= Beginning of Section =

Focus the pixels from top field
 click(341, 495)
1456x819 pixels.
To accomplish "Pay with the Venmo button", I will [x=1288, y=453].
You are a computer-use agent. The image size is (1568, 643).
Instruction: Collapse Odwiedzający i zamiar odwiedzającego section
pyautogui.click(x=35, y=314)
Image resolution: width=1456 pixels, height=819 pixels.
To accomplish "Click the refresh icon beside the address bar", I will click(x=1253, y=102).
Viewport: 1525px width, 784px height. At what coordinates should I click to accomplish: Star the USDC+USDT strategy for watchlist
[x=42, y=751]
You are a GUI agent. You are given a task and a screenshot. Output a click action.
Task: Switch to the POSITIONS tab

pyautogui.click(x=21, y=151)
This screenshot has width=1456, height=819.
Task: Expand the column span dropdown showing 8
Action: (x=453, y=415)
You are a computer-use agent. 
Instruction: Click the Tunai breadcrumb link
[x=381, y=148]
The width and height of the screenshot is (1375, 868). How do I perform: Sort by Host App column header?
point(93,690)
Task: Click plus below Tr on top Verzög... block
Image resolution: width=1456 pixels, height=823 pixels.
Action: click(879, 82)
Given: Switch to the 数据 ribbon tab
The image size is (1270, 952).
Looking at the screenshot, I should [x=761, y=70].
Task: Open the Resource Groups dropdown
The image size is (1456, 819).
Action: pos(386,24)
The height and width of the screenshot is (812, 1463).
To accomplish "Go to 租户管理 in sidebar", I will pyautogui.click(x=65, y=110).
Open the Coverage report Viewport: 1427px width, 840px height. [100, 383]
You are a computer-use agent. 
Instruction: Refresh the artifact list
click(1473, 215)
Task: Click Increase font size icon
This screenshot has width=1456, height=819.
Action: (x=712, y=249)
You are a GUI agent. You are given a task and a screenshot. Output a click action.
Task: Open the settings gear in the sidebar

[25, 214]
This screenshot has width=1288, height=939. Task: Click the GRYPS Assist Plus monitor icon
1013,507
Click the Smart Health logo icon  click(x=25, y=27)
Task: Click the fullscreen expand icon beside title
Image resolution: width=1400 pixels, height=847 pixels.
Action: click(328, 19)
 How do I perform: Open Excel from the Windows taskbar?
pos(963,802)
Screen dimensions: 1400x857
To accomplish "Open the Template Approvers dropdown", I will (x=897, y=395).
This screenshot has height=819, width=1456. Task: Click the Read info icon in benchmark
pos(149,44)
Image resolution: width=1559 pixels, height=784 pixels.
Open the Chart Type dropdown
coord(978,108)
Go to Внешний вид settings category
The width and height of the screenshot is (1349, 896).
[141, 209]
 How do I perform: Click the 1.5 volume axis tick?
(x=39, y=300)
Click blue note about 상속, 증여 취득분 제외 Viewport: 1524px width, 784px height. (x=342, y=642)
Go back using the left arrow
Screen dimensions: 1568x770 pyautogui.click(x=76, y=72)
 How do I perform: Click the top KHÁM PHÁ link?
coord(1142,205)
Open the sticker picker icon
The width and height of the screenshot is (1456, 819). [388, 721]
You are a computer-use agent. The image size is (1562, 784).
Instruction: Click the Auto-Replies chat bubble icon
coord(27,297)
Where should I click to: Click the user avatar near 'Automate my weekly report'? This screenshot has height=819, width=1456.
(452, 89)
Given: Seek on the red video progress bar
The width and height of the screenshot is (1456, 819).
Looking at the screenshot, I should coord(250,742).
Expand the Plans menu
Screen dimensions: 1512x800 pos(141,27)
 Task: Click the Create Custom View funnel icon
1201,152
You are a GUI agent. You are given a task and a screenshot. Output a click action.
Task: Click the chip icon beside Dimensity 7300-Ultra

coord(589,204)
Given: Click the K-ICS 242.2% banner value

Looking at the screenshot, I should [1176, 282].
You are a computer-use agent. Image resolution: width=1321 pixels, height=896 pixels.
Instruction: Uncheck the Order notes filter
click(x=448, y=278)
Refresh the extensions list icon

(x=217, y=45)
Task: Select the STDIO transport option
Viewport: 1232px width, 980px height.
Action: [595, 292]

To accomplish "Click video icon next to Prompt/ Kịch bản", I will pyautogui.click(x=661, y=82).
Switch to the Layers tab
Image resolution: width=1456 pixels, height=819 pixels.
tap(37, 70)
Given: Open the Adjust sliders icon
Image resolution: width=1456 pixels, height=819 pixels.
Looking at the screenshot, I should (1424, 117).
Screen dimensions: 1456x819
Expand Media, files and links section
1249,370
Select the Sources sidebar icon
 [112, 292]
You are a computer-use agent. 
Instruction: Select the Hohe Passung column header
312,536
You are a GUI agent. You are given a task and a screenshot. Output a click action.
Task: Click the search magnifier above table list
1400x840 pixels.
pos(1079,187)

= End of Section =

| Work task |
Look through the material and find each line that includes "will", then copy it.

| Answer space |
To accomplish "Pay with the Venmo button", I will [x=1288, y=453].
To accomplish "Click the refresh icon beside the address bar", I will click(x=1253, y=102).
To accomplish "Go to 租户管理 in sidebar", I will pyautogui.click(x=65, y=110).
To accomplish "Open the Template Approvers dropdown", I will (x=897, y=395).
To accomplish "Click video icon next to Prompt/ Kịch bản", I will pyautogui.click(x=661, y=82).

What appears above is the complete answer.